# S.o.b.



## rcnute (Dec 21, 2004)

Anyone else do this ride today? Fun climbs.


----------



## kreger (Mar 10, 2004)

yeah i did it. for 25 bucks (day of) it was a good deal i thought, the shirt is cool and thought the support was sufficient. 

on a dare i did the thing in my big ring, 50x25 was doable.

black look 461, stella artios jersey. 

i messed up my gps recording, ill post it if i can figure it out.


----------



## borregokid (Jun 9, 2005)

*The Ride Fees*

The ride fees start adding up. Cascade had an unsupported ride up MT Baker a couple of weeks ago with a large number of riders-no charge. The MT Baker Hill Climb ride goes from 30 to 40 and finally $50. That $20 worth of late charges. Last year at the top I think you got hot coffee and green bannas for $50. The Crystal Mountain Hill Climb for $25 actually was a bargain because it included lunch. 

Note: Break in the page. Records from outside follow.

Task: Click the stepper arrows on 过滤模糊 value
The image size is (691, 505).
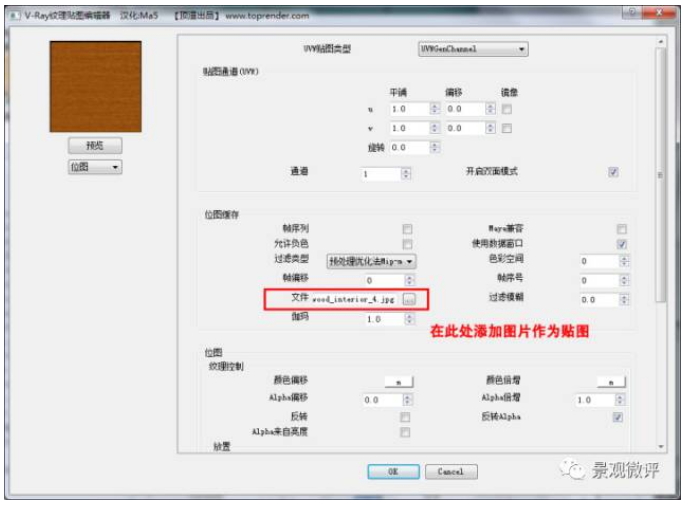Action: (x=623, y=299)
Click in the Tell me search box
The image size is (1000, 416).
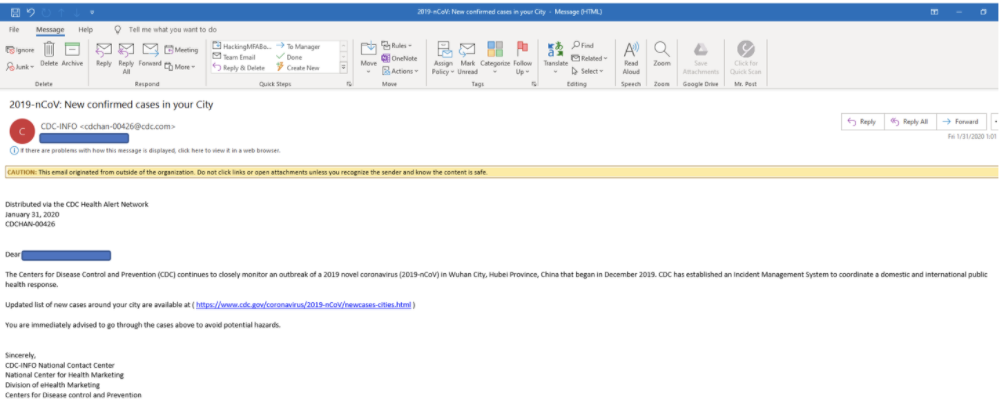(172, 29)
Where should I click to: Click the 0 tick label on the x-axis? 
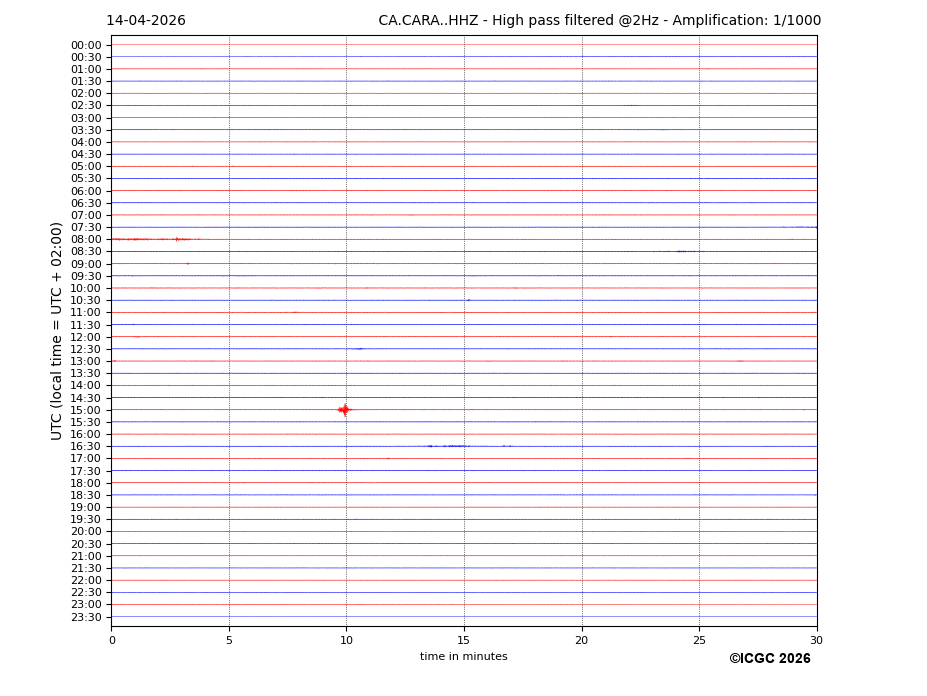(x=112, y=640)
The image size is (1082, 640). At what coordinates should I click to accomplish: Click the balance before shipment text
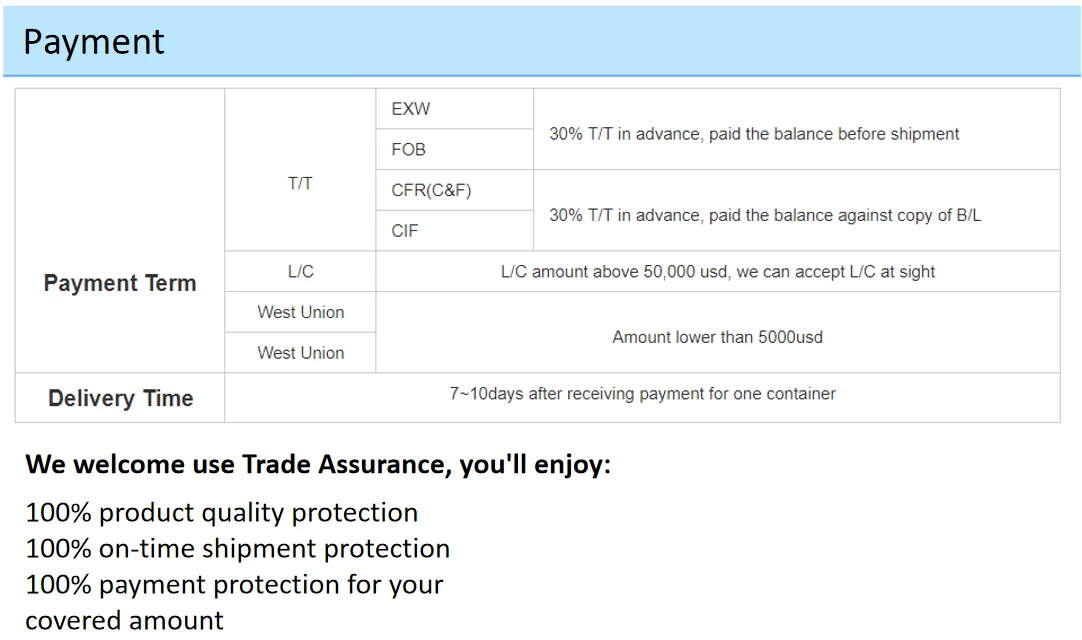click(x=754, y=134)
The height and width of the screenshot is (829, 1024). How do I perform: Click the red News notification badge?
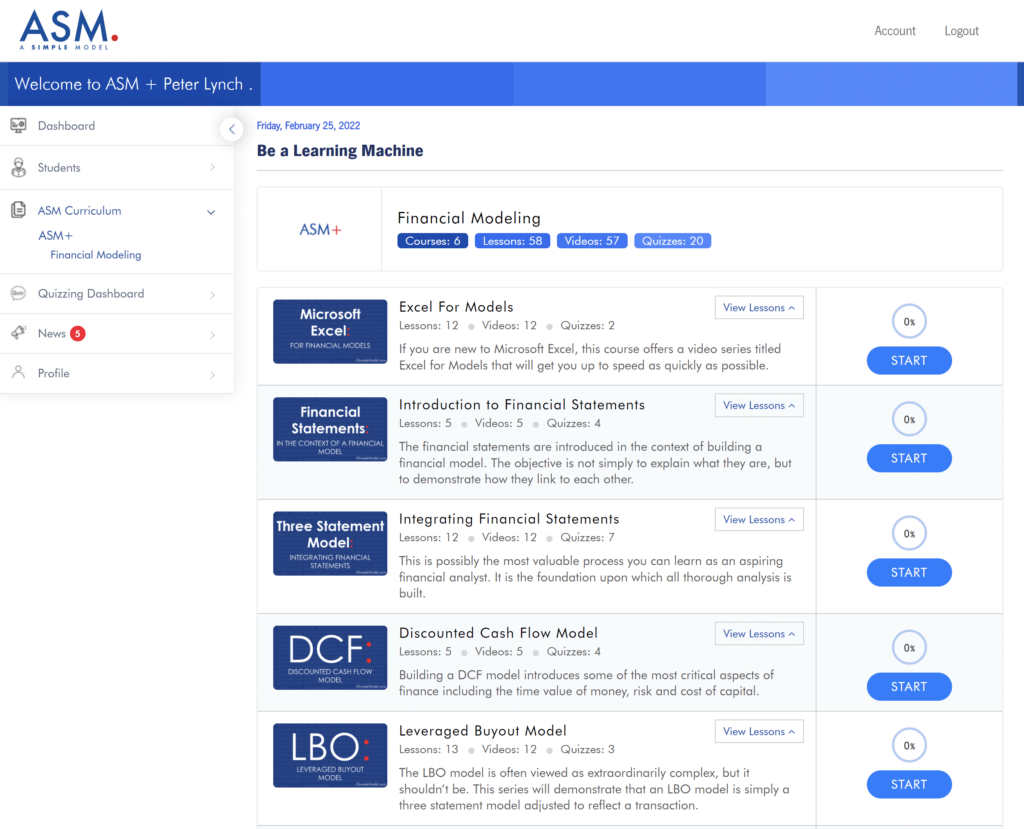78,334
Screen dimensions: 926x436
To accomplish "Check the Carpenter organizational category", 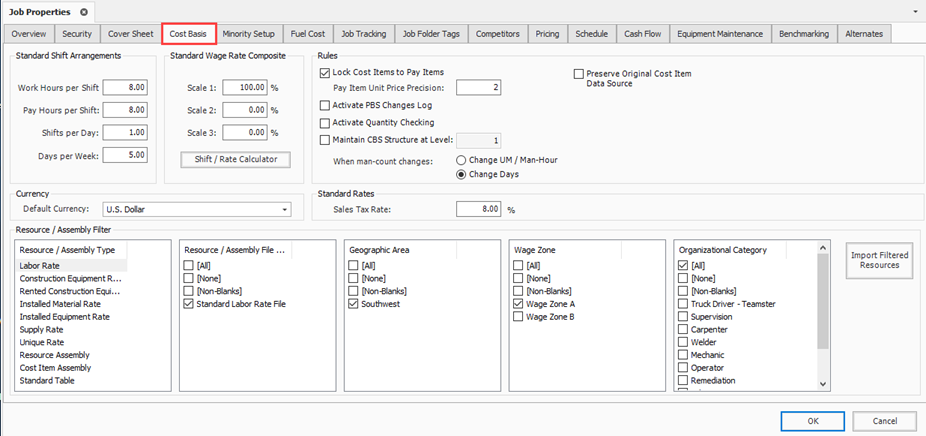I will pyautogui.click(x=683, y=329).
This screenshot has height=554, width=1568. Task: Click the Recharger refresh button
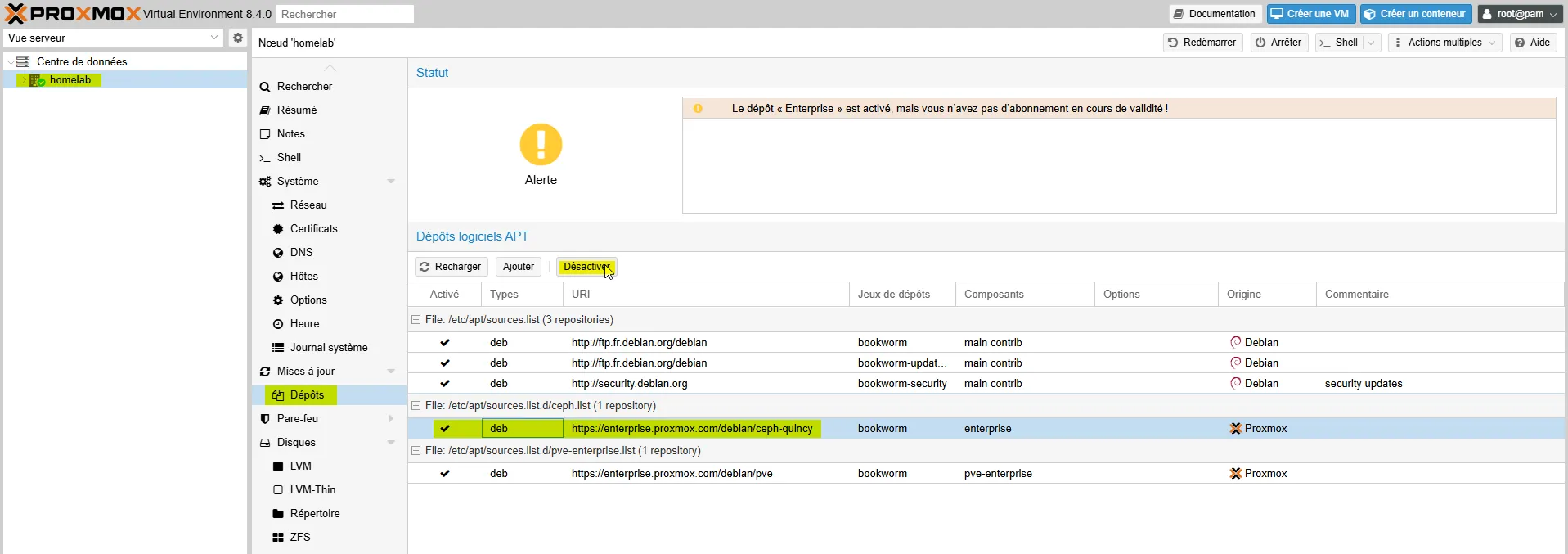451,267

Were there quite a few riders on the Hills of Bothell? As the summer runs down people seem to lose their interest in biking.


----------



## kreger (Mar 10, 2004)

I talked to one lady at the start/finish line and she said there were 'about 300' riders. This would be up from 200 the year before. This number could well be true, the course was open form 7-1, I started about 7:30, got done a little after 10:15, saw alot of peeps. The rider type varied more than i think it would on, say a cascade bike club ride; dont know why. Maybe it was the shorter (34?) mile distance, sure was a tough 34 miles though. Maybe it drew alot of 'locals of bothell' headed up nike i heard a guy go 'i do this three times a week....on the commute home' 

In addition to the shirt, the 25 bucks got me cold, crisp grapes, the perfect bike food to me and homemade cookies at every stop. There was also nanners, some granola water and bagels with cold cream cheese. The support people were all cool, the lady on norway hill pointed out everyone always stays longer at the last stop, some taking naps. I hear you on the entrance fees adding up, I'm adding some triathlons to the weekend schedule and you cant do one of those for under 60 bucks, I'm aiming for a half ironman next summer (barclays) and the entrance fees are 175!! Looks like ill have to start saving as well as training.


----------



## rcnute (Dec 21, 2004)

If you went up Finn Hill in that gear, my hat is off to you, sir.


----------



## kreger (Mar 10, 2004)

*for those curious*










this is the 2005 map, hollywood hill is missing, but i might have followed someone who was lost and missed the hill.


----------



## Travis (Oct 14, 2005)

*missed it*

It just seemed to generic of a hill ride for me to spring $25 for .... I ride several of those hills on a regular basis and although they are good for training I wouldn't consider any of them particularly scenic or "organized ride" worthy. I ride 7 hills because it is a good cause and the longer courses take you over quite a bit of the eastside. 

If I am going to pay to ride hills lets make them Rainier, Hurricane Ridge, Mt Baker, Snoqualmie or the like. Just didn't seem unique enough to put out the entry fee.

Guess it would be too difficult but an ITT up some of those hills would have made it interesting but maybe that is the type "A" coming out

cheers, maybe next year


----------